Within the Circle of Flame
2 Kings 6:8-23
Then the king of Syria warred against Israel, and took counsel with his servants, saying, In such and such a place shall be my camp.…


I. THE SAINT'S POWER AND PERIL.

1. Observe to what heights of power a saint may come.

2. See how Peril waits on Piety that comes to Power. Where is the marauder who can calmly brook the parrying hand of a saint? "Let us alone, what have we to do with thee?" cry the lawless when checked by the godly. Ambition turns to rage, foaming like baffled breakers at the cliff-foot.

II. WITHIN THE FLAME-CIRCLE, AND AT REST. Two men stand in the seraph-ring. One is a saint, the other a possible saint. One is serene; panic takes the other. Elisha's serenity is the quiet of a man all of whose heart-strings are lovingly held in the hands of Infinite Power — a quiet which is only broken by rising praise, as a wave will sometimes edge up, whiten, and turn in music in the midst of a gentle blue sea; or by that profoundest of merriment, the laughter of a fearless soul facing peril. In the processes of sublimation Elisha has become conscious of an ever keener sight for the life men call unseen; and of a familiarity with that border-land of human life, and that infinite beyond out of which heavenly helps come trooping. Serenity is the still air, drenched in smiling light, that enwraps the soul that traffics steadily with God the Undaunted, God the Unshakable. It is the quiet breathing of faith cradled in "the everlasting arms."

III. Within the circle, yet afraid.

1. Elisha's servant is trembling. He is like "a reed shaken with the wind" at the foot of a granite crag. Though the ring of fire belts them twain, he does not attain serenity. Where Elisha saw the sun-white host his servant found a blank. The blank upon the hill coincided with a blank in his soul. Little did it avail him that his eyes were young and keener to detect the common furniture of earth than the old man's — his master's. Even had Elisha been stone-blind, and the youth's eyes so superb that he could fix the forms of flying motes; or tell the spot a mile beneath grey seas where the Euplectella hides its loveliness in slime; or figure forth the astral systems careering in the infinite beyond the glittering fence of the Milky Way, such seeing would not be worth a thought beside the vision, the ever-widening, ever-strengthening vision of the seer's pure and spiritual heart. All life's advantages are not the heritage of youth. Holiness is heir to more and greater.
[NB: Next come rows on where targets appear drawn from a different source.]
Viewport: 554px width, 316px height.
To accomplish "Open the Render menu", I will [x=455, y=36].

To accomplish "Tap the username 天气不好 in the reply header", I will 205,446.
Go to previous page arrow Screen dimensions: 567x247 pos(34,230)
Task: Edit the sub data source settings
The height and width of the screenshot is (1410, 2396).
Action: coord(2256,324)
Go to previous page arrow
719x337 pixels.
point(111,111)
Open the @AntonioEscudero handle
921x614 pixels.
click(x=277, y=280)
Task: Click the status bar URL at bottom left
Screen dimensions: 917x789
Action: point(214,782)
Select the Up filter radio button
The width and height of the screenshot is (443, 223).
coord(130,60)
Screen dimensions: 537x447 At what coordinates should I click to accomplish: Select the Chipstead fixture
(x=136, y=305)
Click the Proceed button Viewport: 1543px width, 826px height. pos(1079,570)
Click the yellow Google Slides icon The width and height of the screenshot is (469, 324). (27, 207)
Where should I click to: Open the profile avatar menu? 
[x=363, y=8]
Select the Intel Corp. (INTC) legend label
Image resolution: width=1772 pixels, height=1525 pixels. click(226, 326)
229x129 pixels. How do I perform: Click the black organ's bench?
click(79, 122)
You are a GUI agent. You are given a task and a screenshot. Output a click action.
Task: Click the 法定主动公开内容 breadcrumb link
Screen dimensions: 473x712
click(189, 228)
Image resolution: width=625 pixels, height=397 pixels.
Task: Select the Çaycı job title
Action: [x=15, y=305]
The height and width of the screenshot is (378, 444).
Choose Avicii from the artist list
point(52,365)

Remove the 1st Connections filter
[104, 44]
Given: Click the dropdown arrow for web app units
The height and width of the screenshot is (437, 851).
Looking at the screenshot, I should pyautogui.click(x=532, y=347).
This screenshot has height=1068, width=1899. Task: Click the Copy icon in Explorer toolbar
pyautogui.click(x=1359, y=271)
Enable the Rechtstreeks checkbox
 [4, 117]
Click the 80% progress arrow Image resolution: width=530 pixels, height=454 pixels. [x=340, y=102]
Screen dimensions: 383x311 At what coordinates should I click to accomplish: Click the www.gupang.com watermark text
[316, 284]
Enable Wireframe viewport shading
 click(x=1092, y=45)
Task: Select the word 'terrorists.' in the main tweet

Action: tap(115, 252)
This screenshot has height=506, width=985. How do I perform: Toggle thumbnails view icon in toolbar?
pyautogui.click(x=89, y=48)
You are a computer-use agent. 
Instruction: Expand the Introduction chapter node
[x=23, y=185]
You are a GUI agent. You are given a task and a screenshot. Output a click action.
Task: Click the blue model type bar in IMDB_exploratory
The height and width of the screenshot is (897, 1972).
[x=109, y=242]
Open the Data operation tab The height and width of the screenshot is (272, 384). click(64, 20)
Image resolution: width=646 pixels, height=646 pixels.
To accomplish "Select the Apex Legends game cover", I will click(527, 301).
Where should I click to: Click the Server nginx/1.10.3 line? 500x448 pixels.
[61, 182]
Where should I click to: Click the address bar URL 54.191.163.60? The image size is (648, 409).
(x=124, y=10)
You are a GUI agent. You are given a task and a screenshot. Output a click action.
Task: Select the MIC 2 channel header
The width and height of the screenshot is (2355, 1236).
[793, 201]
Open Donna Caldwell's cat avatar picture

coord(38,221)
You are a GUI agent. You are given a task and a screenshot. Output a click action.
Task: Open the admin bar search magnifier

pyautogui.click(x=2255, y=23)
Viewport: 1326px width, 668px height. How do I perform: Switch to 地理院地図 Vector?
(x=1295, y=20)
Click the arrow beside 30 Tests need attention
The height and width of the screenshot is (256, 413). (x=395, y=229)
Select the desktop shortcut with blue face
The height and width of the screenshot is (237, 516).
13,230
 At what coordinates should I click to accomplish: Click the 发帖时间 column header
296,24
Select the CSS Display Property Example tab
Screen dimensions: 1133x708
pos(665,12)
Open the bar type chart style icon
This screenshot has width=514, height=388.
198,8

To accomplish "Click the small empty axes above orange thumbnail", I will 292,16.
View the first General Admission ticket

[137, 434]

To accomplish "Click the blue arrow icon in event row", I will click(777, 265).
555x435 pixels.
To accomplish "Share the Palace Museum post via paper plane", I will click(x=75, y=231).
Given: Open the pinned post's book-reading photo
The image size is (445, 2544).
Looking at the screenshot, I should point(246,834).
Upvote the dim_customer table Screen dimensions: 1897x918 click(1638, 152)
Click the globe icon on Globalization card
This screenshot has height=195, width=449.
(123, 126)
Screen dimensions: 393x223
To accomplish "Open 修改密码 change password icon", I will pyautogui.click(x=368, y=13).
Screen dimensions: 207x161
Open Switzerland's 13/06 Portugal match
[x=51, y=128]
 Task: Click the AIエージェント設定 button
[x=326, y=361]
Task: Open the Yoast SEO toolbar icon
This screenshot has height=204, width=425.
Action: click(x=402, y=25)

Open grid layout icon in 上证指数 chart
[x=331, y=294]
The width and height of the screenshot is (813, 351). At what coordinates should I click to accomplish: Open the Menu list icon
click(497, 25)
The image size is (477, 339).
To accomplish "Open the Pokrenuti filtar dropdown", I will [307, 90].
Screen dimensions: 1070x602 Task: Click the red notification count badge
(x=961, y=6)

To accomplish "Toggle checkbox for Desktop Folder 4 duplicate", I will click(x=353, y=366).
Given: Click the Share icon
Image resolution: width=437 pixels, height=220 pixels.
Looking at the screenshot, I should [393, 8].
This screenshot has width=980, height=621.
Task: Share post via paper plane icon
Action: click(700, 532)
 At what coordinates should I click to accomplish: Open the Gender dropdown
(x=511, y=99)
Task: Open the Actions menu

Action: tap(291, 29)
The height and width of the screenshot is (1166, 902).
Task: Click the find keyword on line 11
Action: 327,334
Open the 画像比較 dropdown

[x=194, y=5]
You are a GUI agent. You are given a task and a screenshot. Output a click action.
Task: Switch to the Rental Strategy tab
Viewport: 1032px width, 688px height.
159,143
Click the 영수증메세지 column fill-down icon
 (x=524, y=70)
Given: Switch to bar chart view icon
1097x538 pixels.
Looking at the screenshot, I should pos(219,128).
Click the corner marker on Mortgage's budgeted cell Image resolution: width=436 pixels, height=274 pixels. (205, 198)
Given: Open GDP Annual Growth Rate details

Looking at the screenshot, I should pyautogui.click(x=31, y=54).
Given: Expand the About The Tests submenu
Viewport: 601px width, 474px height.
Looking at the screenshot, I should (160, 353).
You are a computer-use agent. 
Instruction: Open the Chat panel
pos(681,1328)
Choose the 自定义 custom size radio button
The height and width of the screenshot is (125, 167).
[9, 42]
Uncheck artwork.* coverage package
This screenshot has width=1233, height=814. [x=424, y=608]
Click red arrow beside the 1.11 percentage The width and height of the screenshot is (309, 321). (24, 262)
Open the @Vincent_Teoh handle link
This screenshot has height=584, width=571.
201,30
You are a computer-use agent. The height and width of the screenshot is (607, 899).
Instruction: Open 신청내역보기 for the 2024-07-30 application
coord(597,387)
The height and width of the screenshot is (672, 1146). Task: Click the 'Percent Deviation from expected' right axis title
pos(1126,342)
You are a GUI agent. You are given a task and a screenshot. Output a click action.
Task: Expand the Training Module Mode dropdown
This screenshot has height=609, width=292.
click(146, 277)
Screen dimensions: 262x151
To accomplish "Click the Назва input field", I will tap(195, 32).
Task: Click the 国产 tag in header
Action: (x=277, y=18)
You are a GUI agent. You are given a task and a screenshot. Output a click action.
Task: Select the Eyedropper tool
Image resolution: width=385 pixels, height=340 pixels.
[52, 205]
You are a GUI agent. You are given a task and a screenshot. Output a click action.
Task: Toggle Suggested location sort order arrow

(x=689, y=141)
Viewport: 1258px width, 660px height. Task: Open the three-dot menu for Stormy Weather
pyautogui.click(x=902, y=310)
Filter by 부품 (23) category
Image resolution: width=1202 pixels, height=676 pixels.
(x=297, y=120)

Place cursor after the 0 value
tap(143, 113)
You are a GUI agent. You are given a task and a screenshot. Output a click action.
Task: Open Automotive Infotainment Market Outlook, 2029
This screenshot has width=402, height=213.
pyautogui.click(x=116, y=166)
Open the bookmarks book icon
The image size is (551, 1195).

The lamp of faith illuminates a wider and a gander world than the shining of the sun.

2. The seer who has saved his king now saves his own servant. Deep in saintliness, as an integral part of it, is this amazing versatility of helpfulness. Away over the young man's head flies Elisha's prayer. Every day such intercessions flock heavenward, carrying often the ripest faith and love the Church Militant can show.

(J. Dunk.)



Parallel Verses
KJV: Then the king of Syria warred against Israel, and took counsel with his servants, saying, In such and such a place shall be my camp.

WEB: Now the king of Syria was warring against Israel; and he took counsel with his servants, saying, "My camp will be in such and such a place."